Cybersecurity 101 — Threats & Attacks

What is Business Email Compromise?

Business email compromise (BEC) is a scam that impersonates a trusted person — a boss, vendor, or colleague — to trick your company into wiring money to an attacker.

The plain-English definition

A con aimed straight at your bank account

Business email compromise is a targeted form of social engineering in which an attacker uses email to impersonate someone your business trusts and then manipulates a person into sending money or sensitive information. Unlike a smash-and-grab malware attack, BEC is quiet and precise: there's often no virus, no malicious link, and nothing for a security tool to catch — just a believable email asking for a payment.

That subtlety is exactly what makes BEC so dangerous and so costly. The FBI consistently ranks it among the highest-loss categories of cybercrime, with billions of dollars stolen every year — and small businesses are squarely in the crosshairs because they often lack the payment controls larger companies have. A single successful BEC can drain a payroll account or a quarter's profit in one wire transfer.

How it works

How a BEC scam plays out

BEC usually begins with research. The attacker studies your company — who handles finance, who your vendors are, how invoices flow — using your website, LinkedIn, and sometimes a previously breached mailbox. Armed with that context, they craft a request that fits naturally into your day-to-day operations. Two approaches dominate: impersonation, where the attacker spoofs or closely mimics a trusted email address ("ceo@yourcompany.com" vs. a look-alike domain), and account takeover, where they've actually gained access to a real mailbox — often via phishing — and send from inside it.

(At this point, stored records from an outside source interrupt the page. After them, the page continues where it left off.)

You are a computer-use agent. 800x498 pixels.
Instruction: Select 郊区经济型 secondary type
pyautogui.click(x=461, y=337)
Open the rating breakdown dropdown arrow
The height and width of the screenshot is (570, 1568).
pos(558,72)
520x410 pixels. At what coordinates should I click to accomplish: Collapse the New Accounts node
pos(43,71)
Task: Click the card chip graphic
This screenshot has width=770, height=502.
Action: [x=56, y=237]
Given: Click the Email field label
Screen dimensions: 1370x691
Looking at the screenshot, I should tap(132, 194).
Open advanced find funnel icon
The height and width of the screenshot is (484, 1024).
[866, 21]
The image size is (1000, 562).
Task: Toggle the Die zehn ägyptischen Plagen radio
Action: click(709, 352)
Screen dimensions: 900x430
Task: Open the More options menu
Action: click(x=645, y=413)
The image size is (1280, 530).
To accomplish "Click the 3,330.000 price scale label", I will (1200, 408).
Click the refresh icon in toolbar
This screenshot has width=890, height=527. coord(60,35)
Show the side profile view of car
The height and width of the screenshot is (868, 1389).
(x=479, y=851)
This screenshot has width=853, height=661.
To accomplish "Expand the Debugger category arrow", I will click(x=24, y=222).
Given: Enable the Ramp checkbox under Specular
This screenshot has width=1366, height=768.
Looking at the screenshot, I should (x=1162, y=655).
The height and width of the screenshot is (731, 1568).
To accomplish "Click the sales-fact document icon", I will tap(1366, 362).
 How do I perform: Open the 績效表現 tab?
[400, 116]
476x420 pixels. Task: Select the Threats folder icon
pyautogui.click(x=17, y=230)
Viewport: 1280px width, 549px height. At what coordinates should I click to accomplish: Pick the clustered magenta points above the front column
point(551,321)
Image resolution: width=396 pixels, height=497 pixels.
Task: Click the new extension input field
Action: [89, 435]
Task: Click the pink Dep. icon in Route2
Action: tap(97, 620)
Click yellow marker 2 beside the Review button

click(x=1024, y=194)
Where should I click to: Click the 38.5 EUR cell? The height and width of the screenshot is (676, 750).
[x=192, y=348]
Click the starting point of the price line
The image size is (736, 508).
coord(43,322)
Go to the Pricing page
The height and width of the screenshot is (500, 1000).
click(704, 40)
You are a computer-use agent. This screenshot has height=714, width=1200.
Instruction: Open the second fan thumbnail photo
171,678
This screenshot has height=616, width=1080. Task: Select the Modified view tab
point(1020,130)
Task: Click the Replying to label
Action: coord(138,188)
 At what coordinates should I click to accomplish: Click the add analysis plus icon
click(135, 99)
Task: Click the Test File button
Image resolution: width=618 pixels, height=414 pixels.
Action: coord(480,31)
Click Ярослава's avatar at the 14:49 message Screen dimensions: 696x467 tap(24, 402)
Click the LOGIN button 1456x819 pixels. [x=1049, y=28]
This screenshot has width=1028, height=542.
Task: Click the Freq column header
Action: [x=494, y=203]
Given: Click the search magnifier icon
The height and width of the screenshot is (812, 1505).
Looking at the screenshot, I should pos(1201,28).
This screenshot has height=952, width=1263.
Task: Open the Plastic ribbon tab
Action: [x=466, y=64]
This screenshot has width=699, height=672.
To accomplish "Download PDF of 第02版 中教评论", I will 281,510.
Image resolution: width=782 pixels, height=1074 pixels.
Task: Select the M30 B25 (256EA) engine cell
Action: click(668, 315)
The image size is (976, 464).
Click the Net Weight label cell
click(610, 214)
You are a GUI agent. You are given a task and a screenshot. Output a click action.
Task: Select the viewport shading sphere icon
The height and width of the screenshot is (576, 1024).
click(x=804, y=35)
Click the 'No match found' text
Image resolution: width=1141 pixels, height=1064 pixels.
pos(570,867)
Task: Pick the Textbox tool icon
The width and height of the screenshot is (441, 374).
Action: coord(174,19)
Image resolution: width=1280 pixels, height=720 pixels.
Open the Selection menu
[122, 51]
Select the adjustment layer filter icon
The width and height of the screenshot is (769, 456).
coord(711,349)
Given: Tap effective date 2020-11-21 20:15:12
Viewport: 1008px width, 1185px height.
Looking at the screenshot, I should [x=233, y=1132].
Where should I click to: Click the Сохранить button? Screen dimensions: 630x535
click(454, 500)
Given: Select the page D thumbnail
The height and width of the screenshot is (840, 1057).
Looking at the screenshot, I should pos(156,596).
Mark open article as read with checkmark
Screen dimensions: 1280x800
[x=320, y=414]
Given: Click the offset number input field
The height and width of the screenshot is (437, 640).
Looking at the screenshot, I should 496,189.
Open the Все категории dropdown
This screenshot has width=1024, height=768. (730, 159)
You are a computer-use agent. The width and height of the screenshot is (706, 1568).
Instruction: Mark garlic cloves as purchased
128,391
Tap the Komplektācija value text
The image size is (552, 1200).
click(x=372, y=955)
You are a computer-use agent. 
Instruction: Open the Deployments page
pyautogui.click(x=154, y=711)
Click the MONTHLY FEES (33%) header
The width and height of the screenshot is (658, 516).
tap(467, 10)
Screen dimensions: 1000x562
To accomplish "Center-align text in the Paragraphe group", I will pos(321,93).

The hook is almost always money and urgency: a wire that must go out today, an invoice with "updated" bank details, a confidential acquisition that can't be discussed with anyone. When the attacker controls a real mailbox, they may lurk for weeks, reading threads to learn the company's tone and timing, then quietly insert fraudulent payment instructions into a genuine, ongoing conversation. By the time anyone notices, the money has been wired, moved through several accounts, and is effectively gone.

Common forms

The flavors of BEC to watch for

CEO fraud

A fake message from the boss pressures a finance employee to make an urgent, confidential wire transfer — "I'm in a meeting, just handle it."

Vendor / invoice fraud

An attacker posing as a real supplier sends "updated banking details," redirecting your next legitimate payment to their account.

Payroll diversion

A fake "employee" emails HR to change their direct-deposit account, quietly stealing the next paycheck.

Attorney / acquisition pretext

The attacker poses as a lawyer handling a sensitive, time-pressured deal to justify secrecy and a fast payment.

Gift-card scam

A lower-stakes but common variant: a "manager" urgently asks staff to buy gift cards and send over the codes.

Data-request BEC

Instead of money, the attacker asks for employee tax forms or customer records to fuel further fraud.

How to protect your business

Process beats technology here

Because BEC often carries no malware, your strongest defenses are payment processes and verification habits — backed by a few technical controls:

  • Verify every payment change by phone. Any new or changed bank details get confirmed by calling a number you already have on file — never one supplied in the email.
  • Require dual approval for wires. Make any wire over a set threshold need two people. One compromised mailbox shouldn't be able to move money alone.
  • Lock down email with MFA. Most account takeovers start with a stolen password — multi-factor authentication stops the majority of them.
  • Configure SPF, DKIM, and DMARC. These email-authentication settings make it far harder for attackers to spoof your domain and help flag impersonators.
  • Train urgency as a red flag. Teach finance and HR that "urgent + confidential + wire transfer" should trigger verification, not speed.

If a fraudulent transfer does go through, act within hours: contact your bank to attempt a recall, file a report with the FBI's IC3, and check whether a mailbox was compromised. Red Hound can help you build the payment controls and email defenses that stop BEC before it starts — start with a 30-minute call.

FAQ

Common questions about BEC

What is business email compromise in simple terms?

Business email compromise (BEC) is a scam where an attacker impersonates a trusted person — an executive, vendor, or colleague — over email to trick your business into wiring money or sharing sensitive data. There's often no malware involved, just deception.

How is BEC different from regular phishing?

Most phishing tries to steal passwords or spread malware at scale. BEC is highly targeted and focused on money or data: a tailored, often urgent request that impersonates someone you trust, frequently with no malicious link at all — which is why filters miss it.

What does a BEC attack look like?

Common forms include a fake "CEO" urgently requesting a wire transfer, a vendor sending updated bank details for an invoice, a payroll-redirect request, or a compromised mailbox quietly altering payment instructions on real invoices.

How can a small business prevent BEC?

Verify all payment and bank-detail changes by phone using a known number, require dual approval for wire transfers, turn on multi-factor authentication for email, configure SPF/DKIM/DMARC, and train finance staff to treat urgency as a warning sign rather than a reason to rush.